The physical and logistical toll of ex vivo editing restricts its use to specialized transplant centers and patients healthy enough to survive the conditioning regimen. Lonvo-z bypasses this entirely. By letting the body do the work, the treatment is reduced to a standard outpatient intravenous infusion. This transition from a multi-month hospitalization to a single clinic visit fundamentally alters the accessibility and scalability of genomic medicine.[1][4]

While lipid nanoparticles have proven highly effective at targeting the liver, a secondary claim emerging in the field is that the delivery bottleneck for other organs is rapidly being solved. LNPs tend to accumulate naturally in the liver, making it an ideal target for diseases like HAE. However, reaching the brain, heart, or muscle tissue requires different delivery vehicles, with adeno-associated viruses (AAVs) being the leading candidate.[1][5][8]
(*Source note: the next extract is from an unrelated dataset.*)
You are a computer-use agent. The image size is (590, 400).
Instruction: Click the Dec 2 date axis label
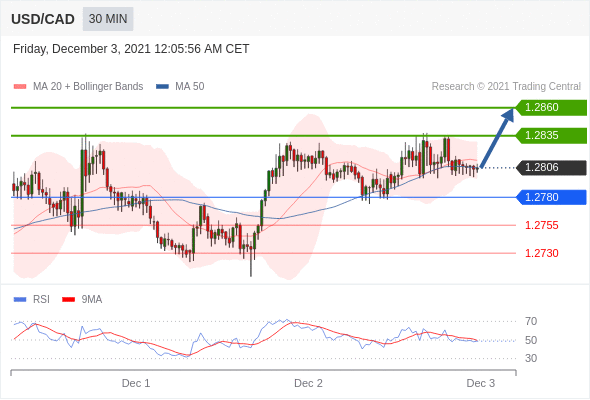[x=308, y=383]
The central challenge with AAV delivery has been a strict payload limit. Standard CRISPR enzymes, such as Cas9, are physically too large to fit efficiently inside the viral capsid alongside their necessary guide RNAs. This size constraint has historically forced researchers to use complex dual-vector systems or abandon AAVs altogether for certain in vivo applications.[5][8]
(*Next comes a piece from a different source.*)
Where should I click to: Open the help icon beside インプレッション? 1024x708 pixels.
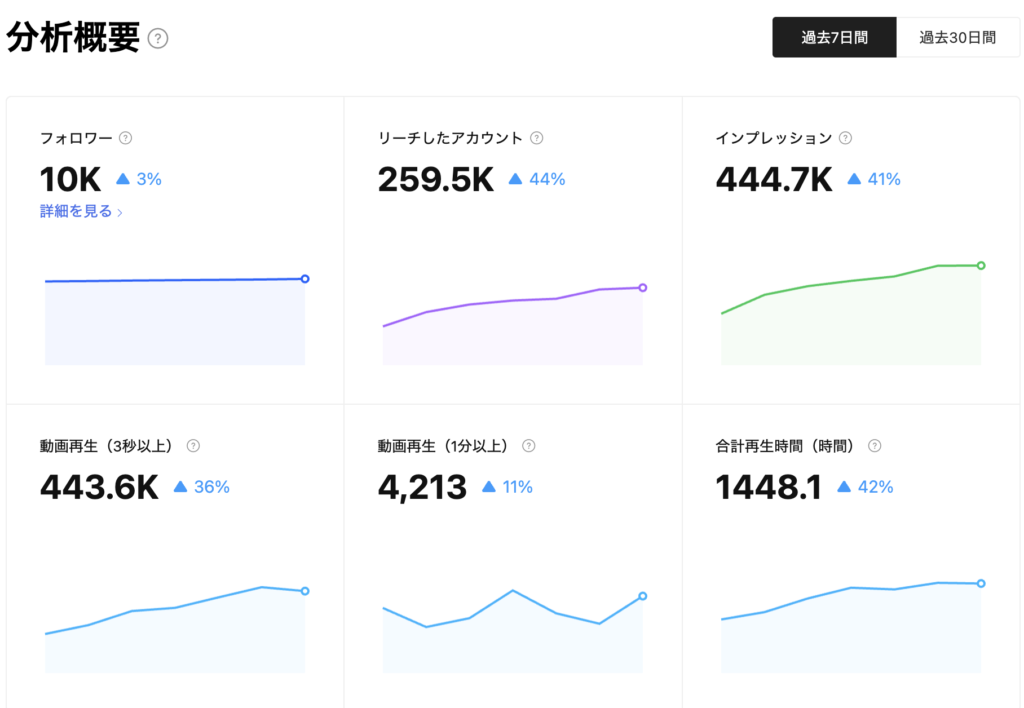845,139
Recent evidence suggests this geometric barrier has been broken. In April 2026, an NIH-funded research team at the University of Texas at Austin published a breakthrough in Nature Structural & Molecular Biology, detailing the discovery and optimization of a compact CRISPR enzyme called Al3Cas12f. This naturally occurring nuclease is approximately one-third the size of Cas9, allowing it to easily package into a single AAV vector.[5][8]

The UT Austin team engineered an enhanced variant of this miniature enzyme that achieved editing efficiencies exceeding 80% across multiple genomic targets in human cells. By solving the spatial constraints of viral vectors, ultra-compact enzymes like Al3Cas12f provide the missing technological puzzle piece required to expand in vivo CRISPR therapies to tissues that lipid nanoparticles cannot reach, such as the central nervous system.[5][8]

As the underlying science matures, a third claim is that regulatory frameworks are actively adapting to accommodate permanent genetic cures. Intellia has already initiated a rolling Biologics License Application (BLA) with the U.S. Food and Drug Administration for lonvo-z. This rolling review process, enabled by the therapy's Regenerative Medicine Advanced Therapy (RMAT) designation, allows the company to submit sections of the application incrementally, accelerating the FDA's evaluation.[4]

Intellia is targeting a commercial launch for lonvo-z in the first half of 2027. If approved, it will be the first in vivo CRISPR therapy to reach the market, setting the regulatory and pricing precedents for a massive pipeline of subsequent treatments. Competitors are already advancing similar in vivo programs targeting cardiovascular disease, utilizing both standard CRISPR and newer base-editing technologies.[1][4]

Despite the overwhelming clinical success, transparent uncertainties remain. The foremost unknown is the multi-decade durability of the edit. While four-year data shows no waning of efficacy, liver cells regenerate over time, and it remains to be seen if the edited cell population will maintain dominance over a patient's entire lifespan. Additionally, the healthcare system has not yet finalized a sustainable economic model for one-time curative therapies that eliminate the need for decades of expensive chronic medications.[7]

Nevertheless, the HAELO trial results represent a watershed moment in human medicine. The ability to safely inject a programmable molecular machine into a patient's bloodstream, navigate it to a specific organ, and permanently correct a disease-causing genetic error is no longer a theoretical projection. It is now a validated clinical reality, opening the door to a future where genetic diseases are treated at their root cause with a single dose.[1][7]